Cada día, cuando leo noticias sobre la situación de la sanidad en España, me dan ganas de llorar. La veo romperse y desmoronarse a pedazos cual rascacielos en un terremoto… Nuestra querida sanidad pública, que durante décadas nos ha brindado el derecho a la salud…
Que la estrategia de privatización comenzó hace años llevamos advirtiéndolo desde la Asociación para la Defensa de la Sanidad Pública hace tiempo. Cualquier oportunidad que permitiera empeorar el sistema público para favorecer el privado ha sido utilizada por nuestros políticos reiteradamente. Sin embargo, lo que está sucediendo con esta pandemia es inaudito, casi caricaturesco, si no fuera por los cientos de miles de vidas que lo están sufriendo.
Es evidente que la pandemia ha puesto de manifiesto la importancia de los sistemas de salud públicos, capaces de llevar a cabo estrategias de salud poblacionales. Han demostrado ser los mejores para hacer frente a situaciones de riesgo comunitario que, según predicen los científicos del cambio climático, pueden darse cada vez con más frecuencia. Y a pesar de ello, poco o ningún esfuerzo se ha hecho por mejorar el sistema sanitario público español, aquel que en el pasado sirvió como ejemplo para otros países de cómo deben hacerse las cosas.
Cuando la primera ola golpeó España, se encontró con un sistema sanitario ya sobrecargado. Ya había listas de espera. Los médicos de familia ya tenían que ver pacientes cada cinco minutos. Hacía años que se reclamaba más inversión y mejora de las condiciones laborales. Y entonces llegó la pandemia como un tsunami que no vimos venir.

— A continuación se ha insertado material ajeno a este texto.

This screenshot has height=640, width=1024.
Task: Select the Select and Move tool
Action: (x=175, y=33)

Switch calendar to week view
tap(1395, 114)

En aquellos primeros meses, se ensalzó la labor de los sanitarios y se prometió un aumento de inversión en sanidad (inversión que ya llegaba tarde…). Médicos, enfermeras y demás profesionales trabajaron a destajo durante horas interminables. Con el miedo metido en el cuerpo, al enfrentarse a un virus del que sabíamos muy poco, y hacerlo sin medidas de protección suficiente. Lamentablemente, muchos compañeros se dejaron en ello la vida. Ya entonces se temía, no solo por esa ola, sino por las consecuencias a largo plazo de la misma: por el impacto psicológico de la cuarentena en la población, por el aumento de las listas de espera, por los cánceres que se diagnosticarían con retraso…

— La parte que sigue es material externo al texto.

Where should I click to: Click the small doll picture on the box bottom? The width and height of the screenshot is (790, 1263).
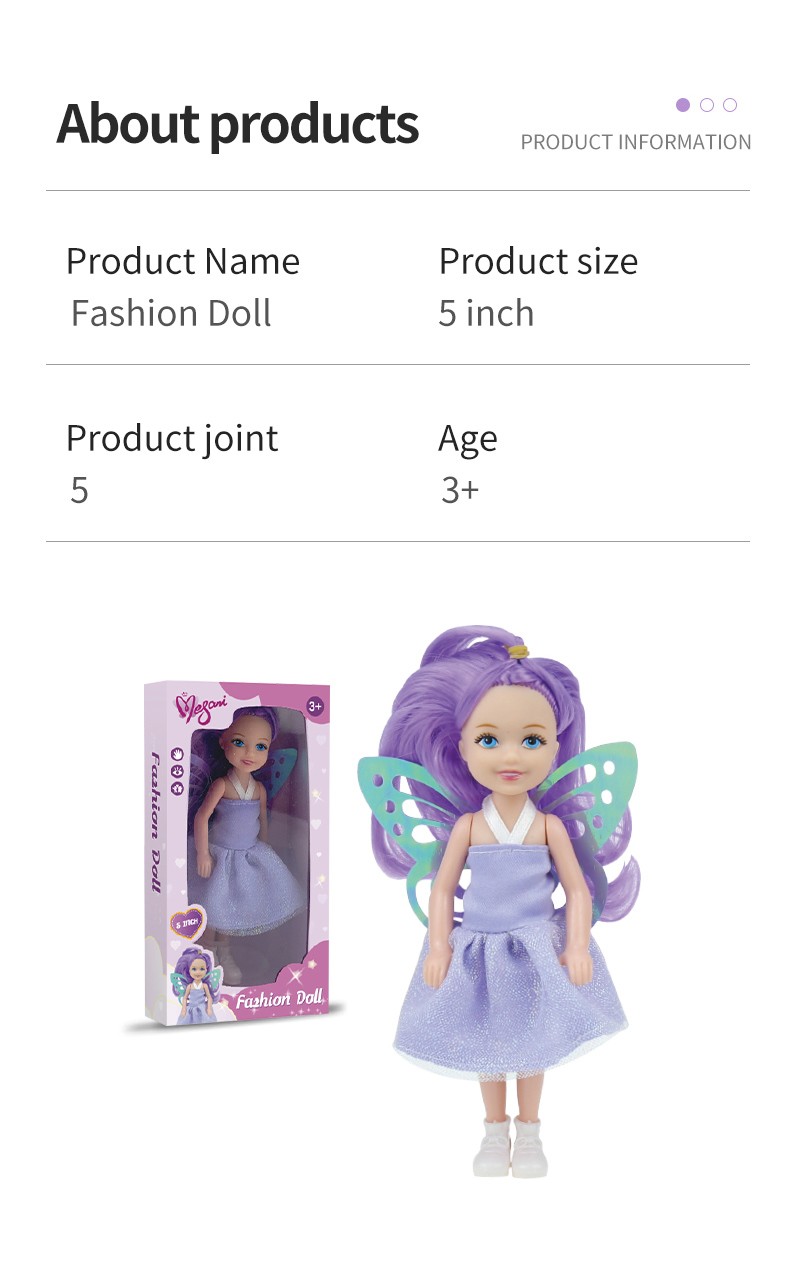(198, 986)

Y eso que entonces no sabíamos que aquello era tan solo la primera ola. Inconcebiblemente, seis olas después estamos mucho peor que al principio.
A nuestros políticos parece no importarles nada nuestra salud. En Madrid, se hicieron contratos precarios a especialistas altamente cualificados en los momentos de extrema urgencia. Contratos que incluían cláusulas ocultas, como tener que dejar tu centro de trabajo para ir a atender el nuevo hospital de la pantomima, construido con un gran despilfarro de millones que habrían estado mucho mejor empleados en mejorar los hospitales que ya existían. Contratos que se suspendían cuando, tras la ola, llegaba la calma… Excepto que esa calma nunca ha llegado a los hospitales ni a los centros de salud.
Si antes de la pandemia estaban colapsados, hace unos meses estaban agonizando, y ahora, sencillamente, se están muriendo. Las mayores víctimas, además de los pacientes, son los médicos de Atención Primaria. Ellos llevan dos años atendiendo su cupo de pacientes y el de los compañeros que están de baja, aislados o que incluso han decidido abandonar su profesión ante la presión insostenible. Dos años combinando visitas a domicilios, consultas telefónicas, rastreando contactos de pacientes con covid y sintiendo que, hagan lo que hagan, y dediquen las horas que dediquen, siempre se quedan cortos…
Y mientras tanto, la población se queja de que el centro de salud está cerrado, sin conocer la verdadera realidad que en ellos se está viviendo. Por si fuera poco, en medio de este caos, la Comunidad de Madrid decidió cerrar centros de urgencias de Atención Primaria (medida difícil de comprender y defender…). No puedo ni imaginarme cómo deben de sentirse mis colegas, los médicos de familia, al intentar sacar agua con cubos de este barco que se está hundiendo, y todo esto, al borde del burnout…
Hasta este punto ya era la historia triste y desalentadora, pero todavía faltaba la guinda del pastel: las declaraciones de Ayuso acusándoles de boicot. La responsable de la Comunidad de Madrid, que en ningún momento ha asumido ninguna responsabilidad sobre todo lo sucedido, haciendo culpables a quienes llevan dos años dando su vida por intentar salvar las de otros. Como decía Mafalda: “Que paren el mundo, que yo me quiero bajar”.